Elisa est une petite fille de neuf ans. Ce matin elle a mal au ventre, en fait elle ne veut pas aller à l’école. Mais sa maman n’est pas dupe et l’aide à se préparer comme à son habitude. Sur le chemin, elle rencontre Timothée qui comme elle marche d’un pas lent, espérant ainsi arriver à l’école pour la sortie. Après un bonjour rapide, le silence s’installe entre eux mais cela ne les gêne pas, au contraire ils l’écoutent. C’est un silence d’empathie que chacun a pour l’autre au sujet de leurs craintes réciproques. Ils savent tous deux que la maîtresse va parler du manque de confiance en soi et susciter un débat. Pour eux, c’est plus qu’un manque, c’est une absence totale de confiance. Elisa envie certaines de ses camarades de classe. Marlène par exemple, qui répond toujours aux questions avec assurance et récite ses poésies avec aisance. Elisa pourrait aussi répondre, car ses leçons, elle les connait par cœur. Mais parler devant ses camarades la fait bafouiller et rougir ce qui provoque des rires moqueurs. Timothée, lui, est en difficulté car il écrit ou lit souvent les mots à l’envers. Alors il se tait. Seul le dessin lui procure du plaisir, il faut dire qu’il est très doué. Ecoutant toujours leur silence, ils ne voient pas Marcus et Brutus arriver. Ce ne sont pas leurs vrais noms, mais c’est ainsi que Timothée les nomme. Pour cause, Brutus lui fait un croche pied en le dépassant. Timothée regarde timidement Elisa, ses yeux lui disent : « Avec ma petite taille je ne peux pas le battre. J’aimerais être fort, je pourrais nous protéger. » Yvette et Santina les dépassent en lançant un joyeux bonjour. Le long du chemin, toutes deux rient aux éclats car Yvette, comme à son habitude, fait le clown en mimant des animaux. Les yeux d’Elisa brillent, elle envie la spontanéité d’Yvette et rit dans son cœur des mimes de sa camarade. D’ailleurs le soir, il lui arrive souvent de raconter à son ours sa journée et de refaire geste pour geste ceux d’Yvette. Son ours rit aux larmes mais elle seule peut le voir.

Timothée comme Elisa vivent par procuration les bons moments de leurs camarades. Ils boivent leurs paroles mais attention, ce n’est pas de l’admiration. C’est juste qu’ils aiment « oser » comme eux. Ils approchent de l’école, leurs craintes troublent leur dialogue silencieux. Comment parler de leur manque de confiance ? Comment dire que l’on n’a pas de valeur, que l’on a peur du jugement de l’autre et des moqueries ? Comment expliquer que c’est une petite porte qui se ferme à l’intérieur de nous pour nous protéger alors qu’on aimerait tant aller dehors ?

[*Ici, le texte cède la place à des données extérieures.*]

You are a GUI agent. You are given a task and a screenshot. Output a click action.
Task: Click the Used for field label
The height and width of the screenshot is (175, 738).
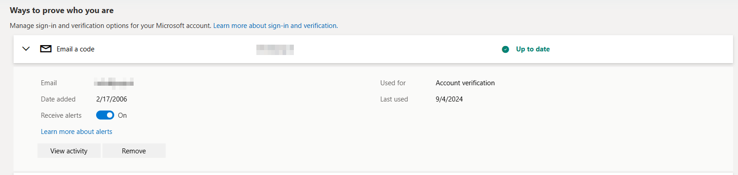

Les voilà en classe, le chahut des chaises et des tables, les ricanements pendant l’appel, puis… le sujet « Le manque de confiance » tombe avec un grand silence sur la classe. Pendant quelques minutes, il n’y a pas un bruit, pas une moquerie, pas un doigt levé. Ce silence s’étend et vient toucher Elisa qui se lève et commence à parler sous l’œil étonné de l’enseignante et des élèves. Elle raconte combien il est difficile d’ouvrir cette petite porte intérieure, de montrer qui elle est vraiment. Elle avoue qu’elle envie les pitreries d’Yvette, qu’elle adore la poésie et qu’elle aimerait la lire à haute voix, mais le regard de ses camarades la paralyse. Elle marque une pause pour reprendre son souffle. Timothée choisit ce moment pour dire qu’il est dyslexique et qu’il travaille pour se corriger mais ce n’est pas facile. Il regrette sa petite taille qui l’empêche de se défendre, mais au fond de lui il sait qu’il n’a pas peur. Pourtant il tressaille quand Brutus se lève en faisant tomber sa chaise comme à son habitude. Mais à son grand étonnement, ce dernier lui présente ses excuses pour l’avoir souvent brutalisé. Il reconnait que son papa lui dit souvent que pour devenir un homme il faut être fort et ne pas se faire commander. Puis il ajoute d’une voix douce qu’il aimerait beaucoup que Timothée lui apprenne à dessiner. Il rougit et se rassoit. Timothée semble grandir sur sa chaise. Yvette dit alors que faire rire lui permet de cacher sa timidité. Les voix s’élèvent, chacun avoue qu’il est parfois difficile de grandir car on se compare aux autres et on perd confiance au regard de ce qu’on ne sait pas faire. Alors Elisa se lève à nouveau et dit d’une voix claire et assurée : « Nous taisons notre manque de confiance, pourtant quand il est dit à voix haute, nous pouvons ouvrir notre petite porte intérieure et laisser sans crainte sortir l’enfant que nous sommes vraiment. »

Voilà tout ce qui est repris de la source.